Lakshmi or Uma Sculpture - Antique Khmer Style Koh Ker Stone Lakshmi or Uma Statue - 96cm/38"

The Koh Ker Period: A Forgotten Chapter in Khmer History


The Koh Ker period is a relatively obscure but fascinating epoch in Khmer history. Nestled in the dense forests of northern Cambodia, Koh Ker served as the capital of the Khmer Empire for a brief period during the 10th century. This era is marked by a remarkable architectural legacy and a glimpse into the political, cultural, and religious dynamics of the time. While overshadowed by the grandeur of Angkor, the Koh Ker period has a story of its own that deserves recognition.

Historical Context

The Koh Ker period, also known as the Chok Gargyar period, spans from approximately 928 to 944 CE. During this time, King Jayavarman IV established Koh Ker as the capital of the Khmer Empire, shifting the political center from Angkor. This relocation was not only driven by a desire for a new capital but also by the pursuit of power, as it allowed the king to assert his authority away from the established elite.

Political Significance

The Koh Ker period reflects the political complexities of the Khmer Empire. The shift of the capital to Koh Ker was a calculated move by King Jayavarman IV to centralize power and reduce the influence of the Angkor-based nobility.
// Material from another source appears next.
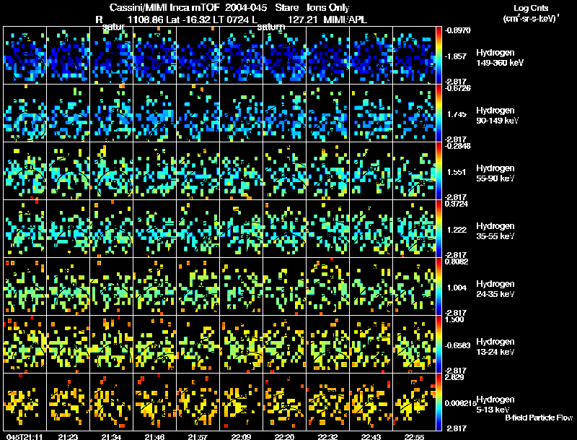The width and height of the screenshot is (577, 440).
Task: Select the 90-149 keV panel at 21:46
Action: (x=155, y=113)
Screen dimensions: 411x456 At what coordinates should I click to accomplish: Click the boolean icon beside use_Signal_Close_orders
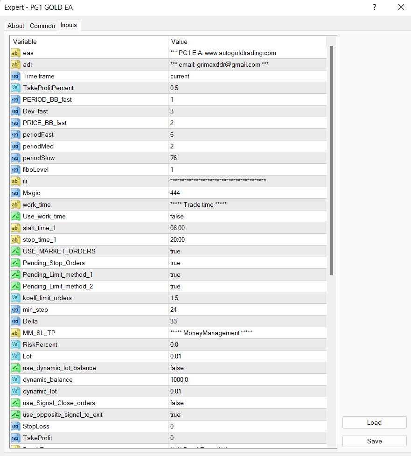[15, 403]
The relocation of the capital was accompanied by a significant reorganization of the administrative structure, designed to strengthen royal authority.

Stone Koh Ker

Architectural Legacy

Koh Ker is renowned for its distinctive and monumental architectural style, which differs from the later Angkor temples. One of the most iconic structures is the Prasat Thom, a towering pyramid temple that rises to an impressive 36 meters, making it one of the tallest temples in the Khmer Empire. The Prasat Thom is adorned with sandstone lintels and beautifully carved pediments, showcasing exquisite Khmer artistry.

The Lingas, phallic representations of the god Shiva, are prevalent in Koh Ker, indicating a strong connection to Hinduism in the region. These lingas, along with sculptures and inscriptions, provide insights into the religious and cultural practices of the time.

Cultural Insights

The Koh Ker period offers a unique window into Khmer culture and society during the 10th century. It highlights the religious syncretism of the era, as Hinduism and Buddhism coexisted, and local deities were venerated alongside the major gods. The architectural designs and inscriptions suggest a Khmer identity shaped by the interplay of various cultural influences.

End and Transition

The Koh Ker period was relatively short-lived, as the capital was moved back to Angkor in 944 CE after Jayavarman IV's death. The reasons for this shift remain a subject of debate among scholars, but it may have been influenced by the impracticality of maintaining a remote capital and the need for easier access to resources.


The Koh Ker period, though overshadowed by the grandeur of Angkor, is a crucial chapter in Khmer history that deserves recognition. It highlights the intricate interplay of politics, architecture, and culture in the Khmer Empire during the 10th century. The monuments of Koh Ker stand as enduring relics of this era, inviting visitors and scholars to explore the historical significance and cultural richness of a once-powerful capital in the dense jungles of northern Cambodia. Recognizing and appreciating the Koh Ker period allows us to better understand the complexities and diversities within the tapestry of Khmer history.